As the Westport Inn bites the dust, and a new college football season looms, longtime “06880” reader and amateur historian Fred Cantor suggests a confluence of those 2 events for our Friday Flashback.
Fred found this fascinating ad from the October 3, 1960 Yale Daily News:

At that time the Yale football team attracted large crowds — including folks who drove up from the tri-state area.
Owners of Westport’s then brand-new “motor hotel” figured they could snag some of the traffic, on the way to and from New Haven.

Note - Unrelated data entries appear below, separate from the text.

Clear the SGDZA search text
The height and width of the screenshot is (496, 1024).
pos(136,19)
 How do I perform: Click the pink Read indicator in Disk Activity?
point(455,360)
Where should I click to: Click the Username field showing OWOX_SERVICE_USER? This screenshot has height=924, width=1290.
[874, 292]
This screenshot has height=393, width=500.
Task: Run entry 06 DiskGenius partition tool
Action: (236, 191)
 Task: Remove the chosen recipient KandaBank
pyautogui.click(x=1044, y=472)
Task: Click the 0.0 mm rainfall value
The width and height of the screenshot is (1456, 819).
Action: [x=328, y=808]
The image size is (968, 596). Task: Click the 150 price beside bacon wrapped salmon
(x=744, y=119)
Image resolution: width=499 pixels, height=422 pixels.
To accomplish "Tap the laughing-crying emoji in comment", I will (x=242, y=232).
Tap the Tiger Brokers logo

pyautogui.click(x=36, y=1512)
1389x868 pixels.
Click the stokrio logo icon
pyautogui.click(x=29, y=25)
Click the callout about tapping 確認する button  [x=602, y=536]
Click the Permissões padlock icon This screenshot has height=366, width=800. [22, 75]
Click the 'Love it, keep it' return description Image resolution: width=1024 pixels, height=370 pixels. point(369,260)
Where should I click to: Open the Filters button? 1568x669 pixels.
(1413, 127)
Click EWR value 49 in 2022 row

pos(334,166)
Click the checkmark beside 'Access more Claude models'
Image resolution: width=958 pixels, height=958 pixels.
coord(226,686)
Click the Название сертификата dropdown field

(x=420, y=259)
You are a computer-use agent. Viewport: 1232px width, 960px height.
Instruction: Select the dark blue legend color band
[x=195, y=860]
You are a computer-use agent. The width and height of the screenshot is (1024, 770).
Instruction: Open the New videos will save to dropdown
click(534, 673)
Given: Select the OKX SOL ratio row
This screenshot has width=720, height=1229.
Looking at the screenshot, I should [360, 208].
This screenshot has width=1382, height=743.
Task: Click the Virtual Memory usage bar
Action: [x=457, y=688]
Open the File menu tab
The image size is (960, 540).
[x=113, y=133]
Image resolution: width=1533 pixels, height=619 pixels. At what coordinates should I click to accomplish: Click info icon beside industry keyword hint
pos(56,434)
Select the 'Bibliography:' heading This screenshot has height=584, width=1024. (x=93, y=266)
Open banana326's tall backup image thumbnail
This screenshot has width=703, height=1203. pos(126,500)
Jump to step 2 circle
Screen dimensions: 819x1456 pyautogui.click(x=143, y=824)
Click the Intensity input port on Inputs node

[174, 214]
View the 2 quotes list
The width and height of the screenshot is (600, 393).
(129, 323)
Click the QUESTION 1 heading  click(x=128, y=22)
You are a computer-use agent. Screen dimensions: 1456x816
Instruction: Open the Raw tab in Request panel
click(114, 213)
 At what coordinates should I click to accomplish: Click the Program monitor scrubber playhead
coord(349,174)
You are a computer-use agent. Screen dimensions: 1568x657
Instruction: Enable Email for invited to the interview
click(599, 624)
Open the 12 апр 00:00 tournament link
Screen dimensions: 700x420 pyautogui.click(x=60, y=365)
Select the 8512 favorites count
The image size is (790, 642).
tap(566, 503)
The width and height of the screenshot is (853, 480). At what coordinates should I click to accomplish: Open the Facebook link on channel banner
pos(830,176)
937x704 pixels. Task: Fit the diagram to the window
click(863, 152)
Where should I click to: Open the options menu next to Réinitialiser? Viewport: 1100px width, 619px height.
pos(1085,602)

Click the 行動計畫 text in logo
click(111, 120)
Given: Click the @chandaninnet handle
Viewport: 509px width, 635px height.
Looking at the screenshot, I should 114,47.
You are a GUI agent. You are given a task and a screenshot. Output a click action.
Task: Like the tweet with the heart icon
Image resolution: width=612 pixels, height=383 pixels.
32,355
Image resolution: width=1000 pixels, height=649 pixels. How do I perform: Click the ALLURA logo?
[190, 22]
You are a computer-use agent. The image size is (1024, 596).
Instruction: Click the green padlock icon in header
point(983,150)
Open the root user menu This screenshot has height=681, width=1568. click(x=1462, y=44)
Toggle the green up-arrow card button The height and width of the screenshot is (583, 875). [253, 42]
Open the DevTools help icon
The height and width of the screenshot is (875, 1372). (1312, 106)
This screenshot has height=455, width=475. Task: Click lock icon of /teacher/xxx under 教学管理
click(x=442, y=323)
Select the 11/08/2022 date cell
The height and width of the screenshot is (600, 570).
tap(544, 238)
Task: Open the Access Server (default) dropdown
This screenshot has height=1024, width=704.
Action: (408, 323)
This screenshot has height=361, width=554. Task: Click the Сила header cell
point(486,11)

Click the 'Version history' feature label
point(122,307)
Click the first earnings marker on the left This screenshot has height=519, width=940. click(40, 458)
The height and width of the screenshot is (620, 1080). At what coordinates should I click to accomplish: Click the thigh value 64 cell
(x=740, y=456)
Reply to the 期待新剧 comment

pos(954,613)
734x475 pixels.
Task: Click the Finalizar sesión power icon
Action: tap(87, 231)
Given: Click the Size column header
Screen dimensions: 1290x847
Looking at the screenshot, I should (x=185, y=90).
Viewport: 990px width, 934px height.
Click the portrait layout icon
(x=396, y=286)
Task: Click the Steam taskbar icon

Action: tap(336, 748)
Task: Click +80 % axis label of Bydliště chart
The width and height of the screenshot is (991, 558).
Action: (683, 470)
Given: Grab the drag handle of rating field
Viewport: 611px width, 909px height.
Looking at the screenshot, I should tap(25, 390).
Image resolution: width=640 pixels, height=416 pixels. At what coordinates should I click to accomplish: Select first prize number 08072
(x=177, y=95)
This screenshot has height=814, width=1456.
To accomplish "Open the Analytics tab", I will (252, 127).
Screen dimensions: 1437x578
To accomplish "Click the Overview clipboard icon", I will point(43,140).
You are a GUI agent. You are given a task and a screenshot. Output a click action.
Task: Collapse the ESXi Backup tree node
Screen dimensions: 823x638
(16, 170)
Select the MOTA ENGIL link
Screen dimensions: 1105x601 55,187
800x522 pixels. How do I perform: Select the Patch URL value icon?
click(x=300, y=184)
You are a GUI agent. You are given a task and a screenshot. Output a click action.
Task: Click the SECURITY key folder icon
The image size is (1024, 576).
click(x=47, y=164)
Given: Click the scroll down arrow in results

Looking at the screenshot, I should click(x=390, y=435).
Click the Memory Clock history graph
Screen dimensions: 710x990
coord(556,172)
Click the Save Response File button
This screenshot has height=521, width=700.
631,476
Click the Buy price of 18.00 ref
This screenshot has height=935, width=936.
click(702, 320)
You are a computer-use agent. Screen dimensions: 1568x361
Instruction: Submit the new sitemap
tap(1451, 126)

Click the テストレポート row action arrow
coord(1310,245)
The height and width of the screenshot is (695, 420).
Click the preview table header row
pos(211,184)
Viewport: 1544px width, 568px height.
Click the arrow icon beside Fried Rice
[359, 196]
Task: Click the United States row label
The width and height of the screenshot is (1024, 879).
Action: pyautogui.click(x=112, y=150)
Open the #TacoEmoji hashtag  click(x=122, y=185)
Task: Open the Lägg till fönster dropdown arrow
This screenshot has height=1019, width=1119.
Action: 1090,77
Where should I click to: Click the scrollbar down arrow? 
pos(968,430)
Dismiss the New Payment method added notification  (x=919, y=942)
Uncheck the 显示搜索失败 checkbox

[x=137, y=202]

Back view of the New Englander Motor Hotel. In the front, the Post Road is not visible; beyond it is an artist’s rendition of Long Island Sound, actually a couple of miles south.
The copywriter was right about both bowling (the Backiels’ Westport Lanes was a few hundred yards down the Post Road; it’s now the site of the Bevmax shopping center) and skating (a rink was nearby in the opposite direction, though it was hardly “beautiful”; it remains today, as the indoor Westport Tennis Club, behind the new Tacombi restaurant).
I’m pretty sure though that the lounge was not “famous.”
And — even allowing for less traffic then than now on the “Connecticut Turnpike” (I-95) — there’s no way to make it from Westport to the Yale Bowl in 20 minutes.
As for “Dine well!”: Westport had its share of restaurants.
Among them, right next door to the New Englander was Bob Charpentier’s Bantam:

What a menu: Steaks. Chops. Lobster. And frogs [sic] legs!

Bantam Restaurant.
A few years later, Bantam became Chubby Lane’s — Westport’s first $1 hamburger place.
Bob Charpentier opened a butcher shop across the street. He supplied the great meat for those great Chubby’s burgers.
Charpentier’s Butcher Shop is now Border Grille.
And the Bantam/Chubby Lane’s/Ocean House (and other restaurants)?
Today it’s the site of Willows Pediatrics.